Cette manifestation cinématographique, qui s’étalera sur trois jours, à l’initiative de la Maison de la culture et l’association, « Ciné-Grouz », se veut un espace dédié à la promotion du court-métrage et à l’encouragement des jeunes cinéastes. Elle se propose également d’être un nouvel apport aux activités du 7e art à travers la wilaya, dont plusieurs sites comme ceux de Taghit sont généralement choisis pour être les décors naturels de productions cinématographiques, comme cela a été le cas dernièrement pour le documentaire-fiction, « Abdelkrim El Maghili » de Larbi Lakehal, programmé dans le cadre de la manifestation « Tlemcen, capitale de la culture islamique », soulignent les organisateurs. Les séances de projection, débuteront cet après-midi, avec la présentation du « Retour de la conscience » de Cheikh Issam, un court-métrage de treize minutes qui aborde le sujet des mères-célibataires. « La Corde » de Zamoum Omar, traite en 20 minutes de l’arrivée en Algérie de deux étrangers qui vont découvrir les réalités sociales et culturelles du pays, alors que « le Crime » de Hocine Merdjaoui s’intéresse au phénomène du trafic des drogues. De son côté, Dhimi Mohamed, dans sa production intitulée « Jeunesse et Drogues », s’intéresse à la propagation parmi cette catégorie sociale de la toxicomanie et des effets négatifs de la consommation des stupéfiants.

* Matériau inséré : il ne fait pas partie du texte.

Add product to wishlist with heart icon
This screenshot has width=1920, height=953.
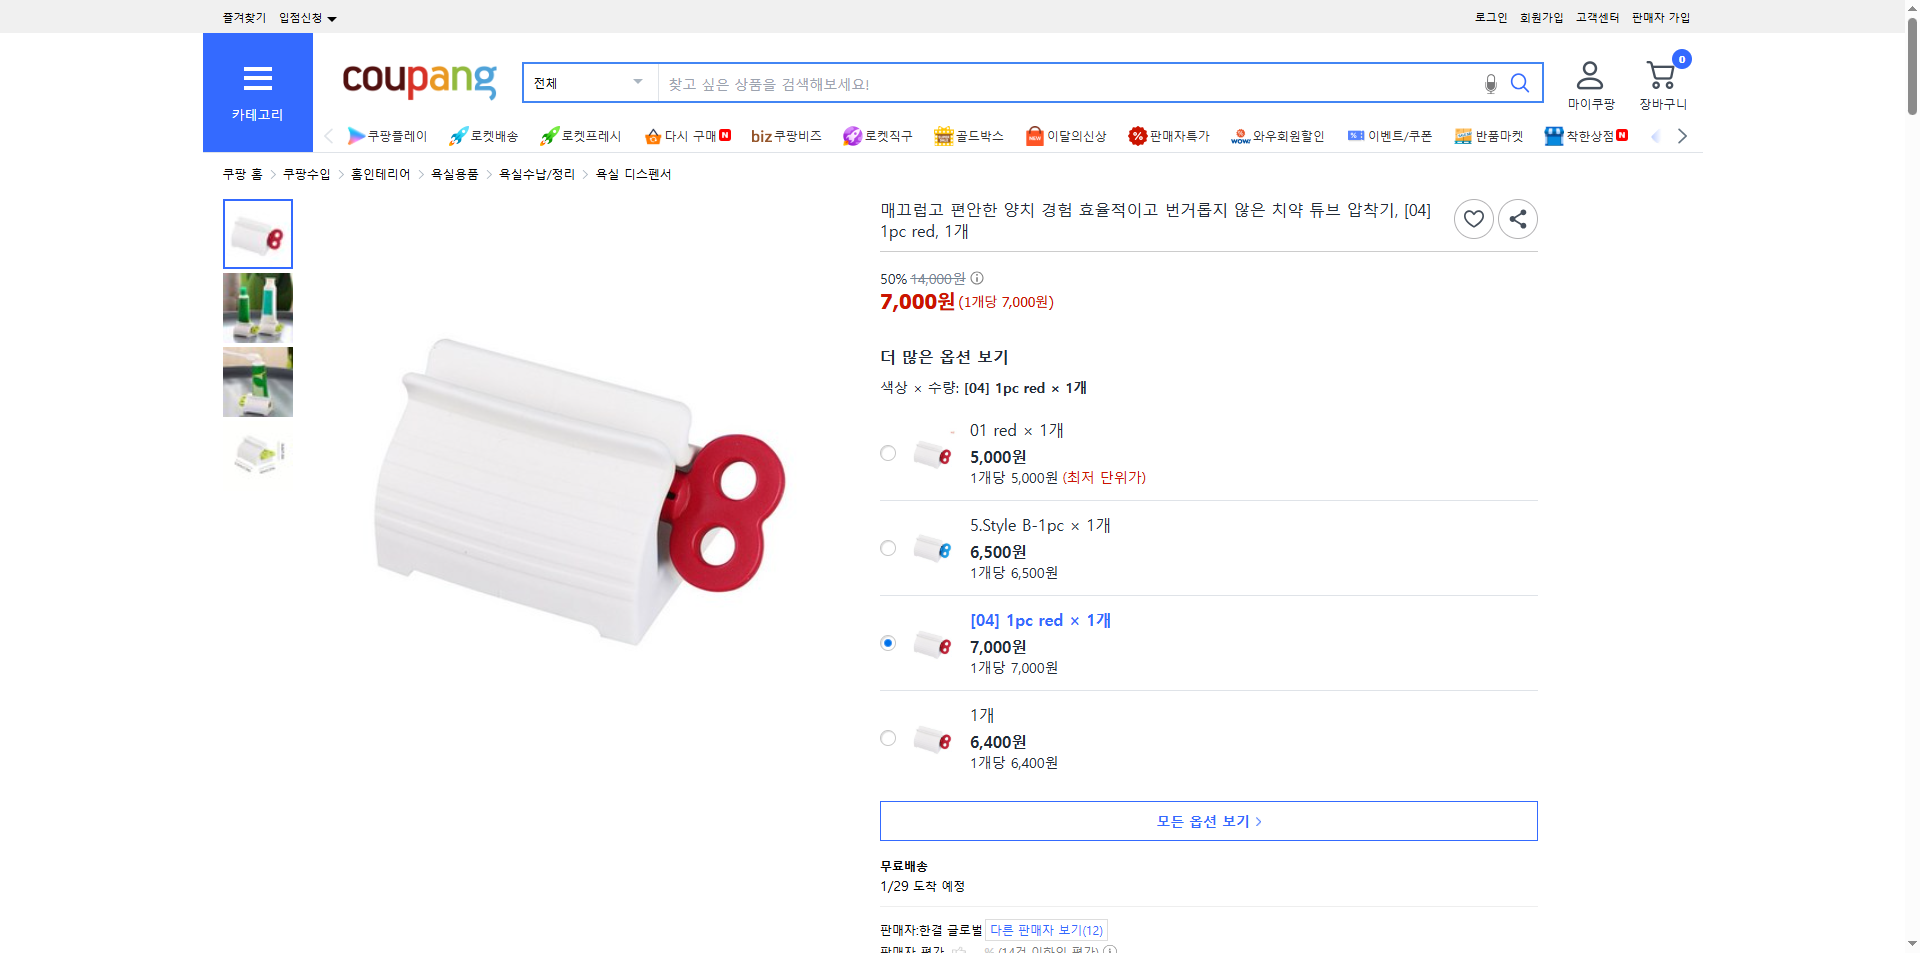click(1473, 218)
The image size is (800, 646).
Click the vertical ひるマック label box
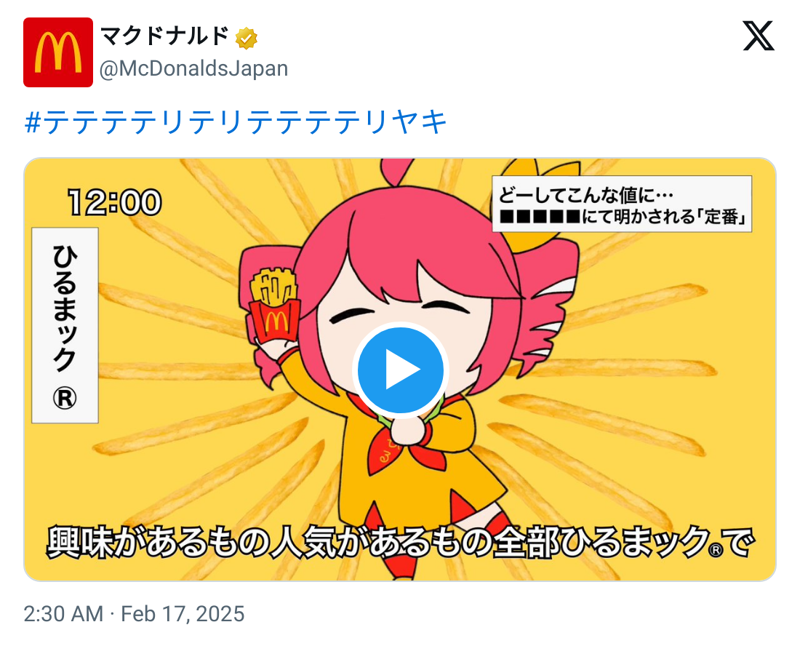click(x=65, y=325)
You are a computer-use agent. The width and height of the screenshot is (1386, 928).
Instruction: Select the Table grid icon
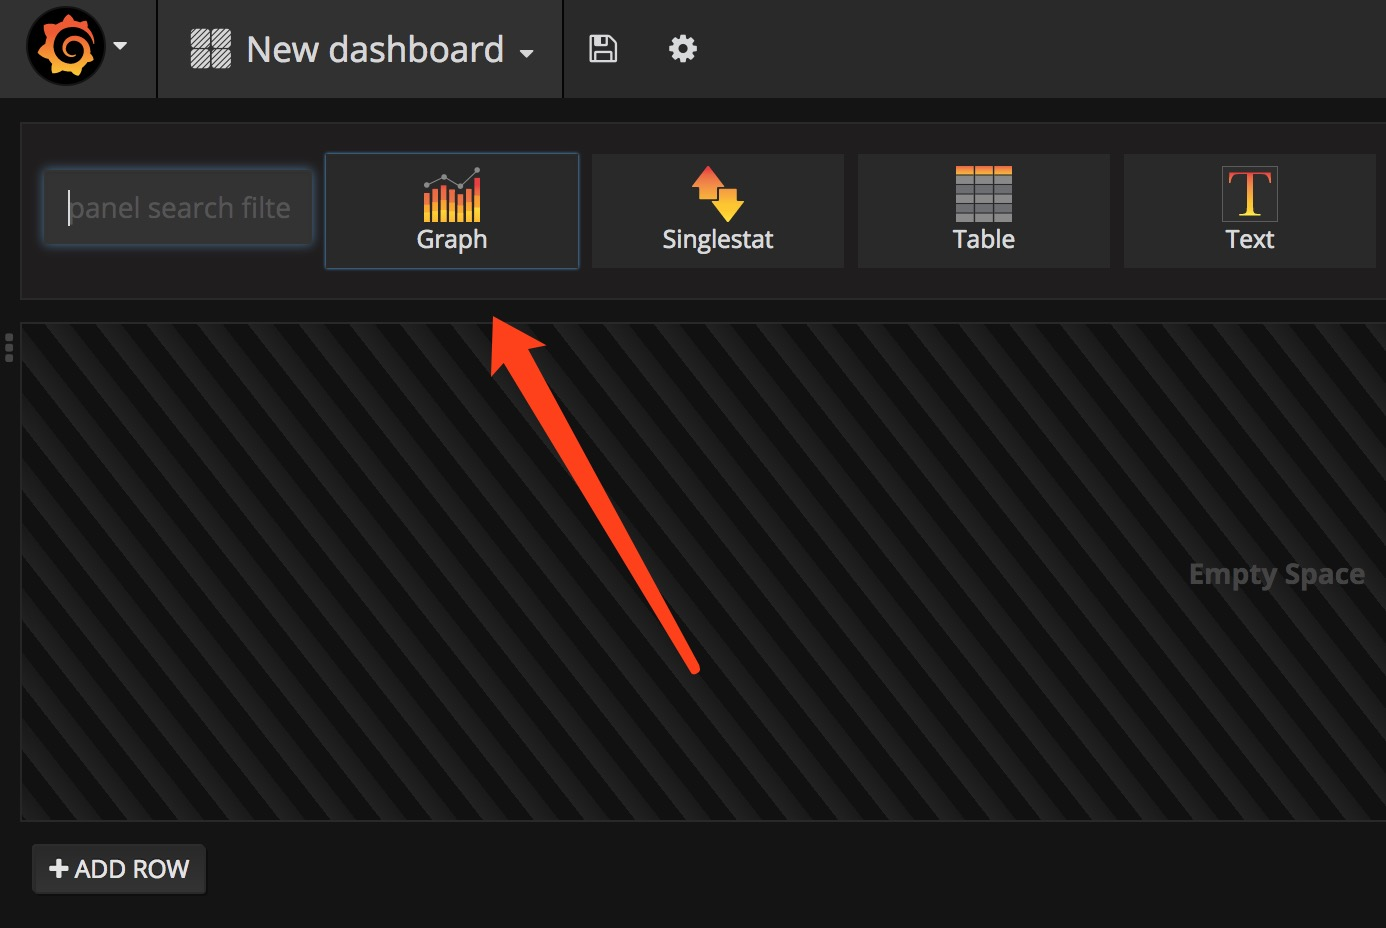tap(984, 194)
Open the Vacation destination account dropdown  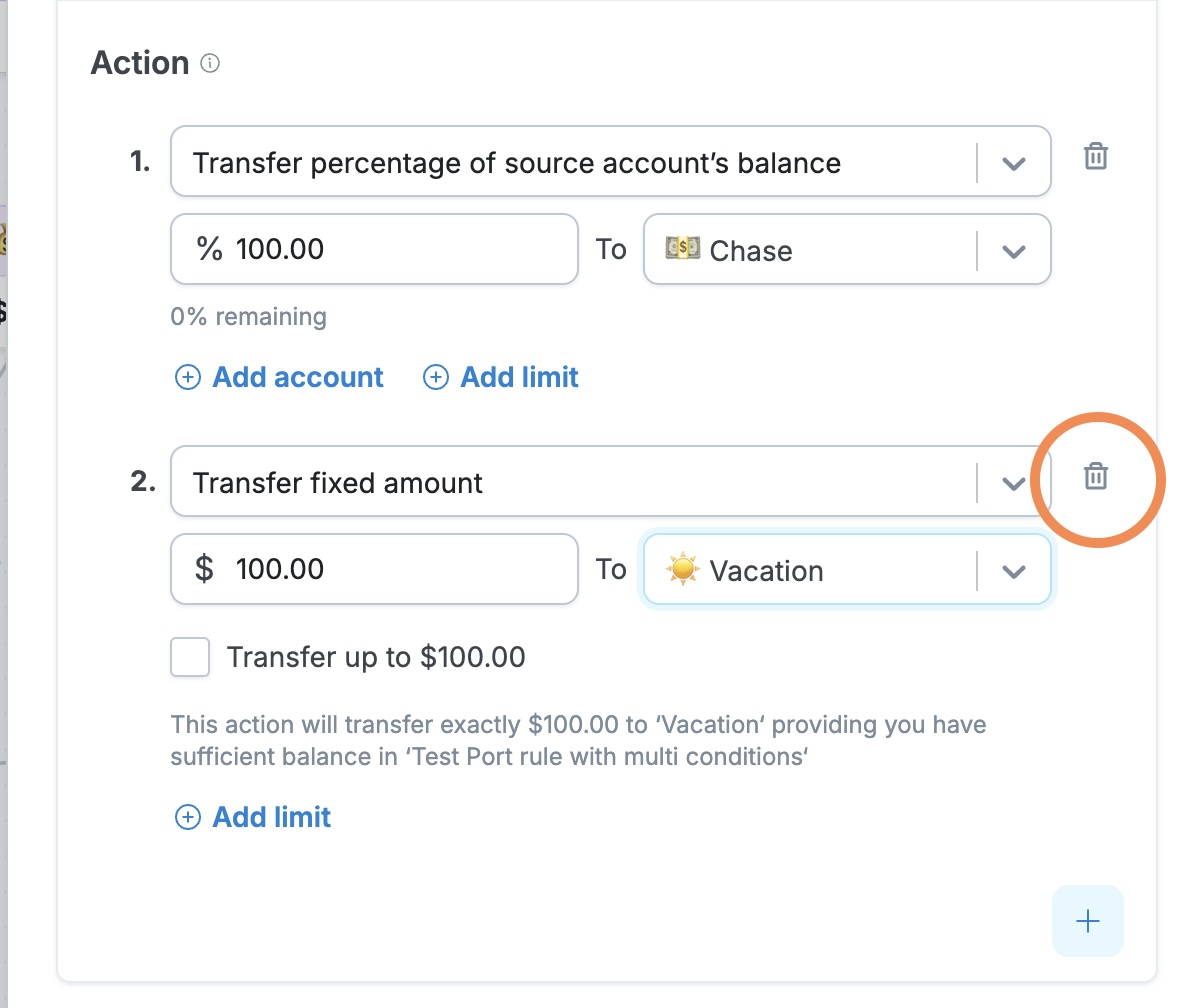[x=1014, y=571]
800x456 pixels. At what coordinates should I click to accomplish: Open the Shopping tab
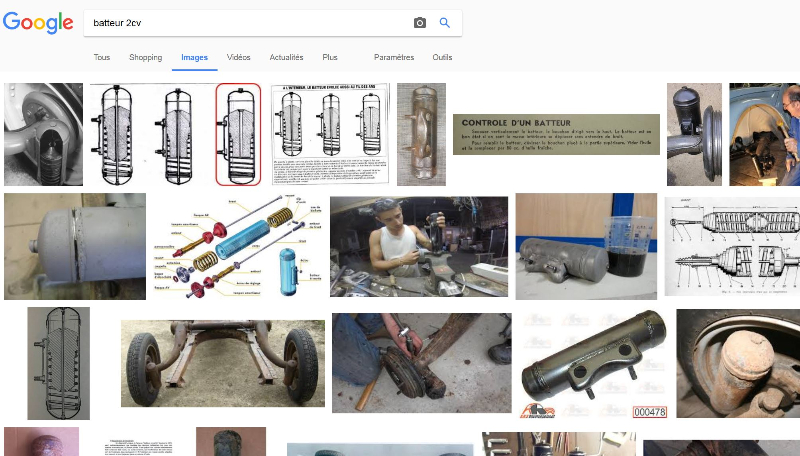(145, 58)
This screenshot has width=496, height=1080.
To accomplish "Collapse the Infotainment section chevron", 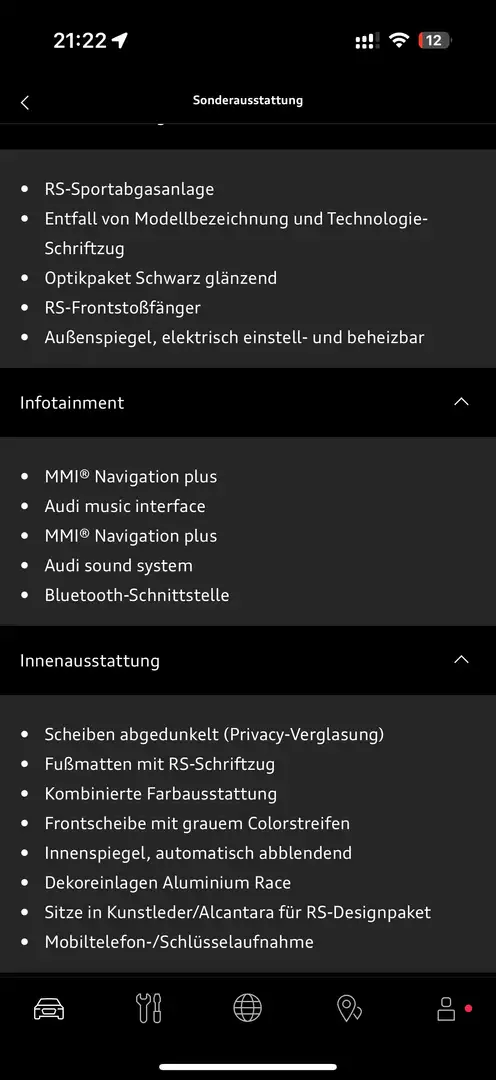I will tap(462, 402).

Les autres œuvres traiteront des thèmes divers liés notamment aux harragua (migrants clandestins), à l’emploi des jeunes diplômés, à la condition féminine et à l’engagement des artistes pour les causes justes. En marge de ces activités, un panorama du cinéma national figure également au programme de cette manifestation et ce à travers la projection de plusieurs longs-métrages, à l’exemple de « Chronique des années de braises » de Lakhdar Hamina, ainsi qu’une exposition sur l’histoire du cinéma arabe et international, à travers des affiches et autres documents photographiques. Par ailleurs, un cycle de formation et d’initiation aux techniques cinématographiques, a débuté mercredi sur le thème de la direction de l’image et de la vidéo numérique, et ce sous l’encadrement de réalisateurs et techniciens du cinéma, membres de l’association « Ciné-Grouz ». Des conférences-débats sur des sujets liés à l’histoire et le cinéma, à l’apport du conflit dans la construction dramaturgique et sur les principales technologies de prise de son et la direction de la photo au service du cinéma, seront organisés dès jeudi avec la participation de plusieurs professionnels nationaux du cinéma.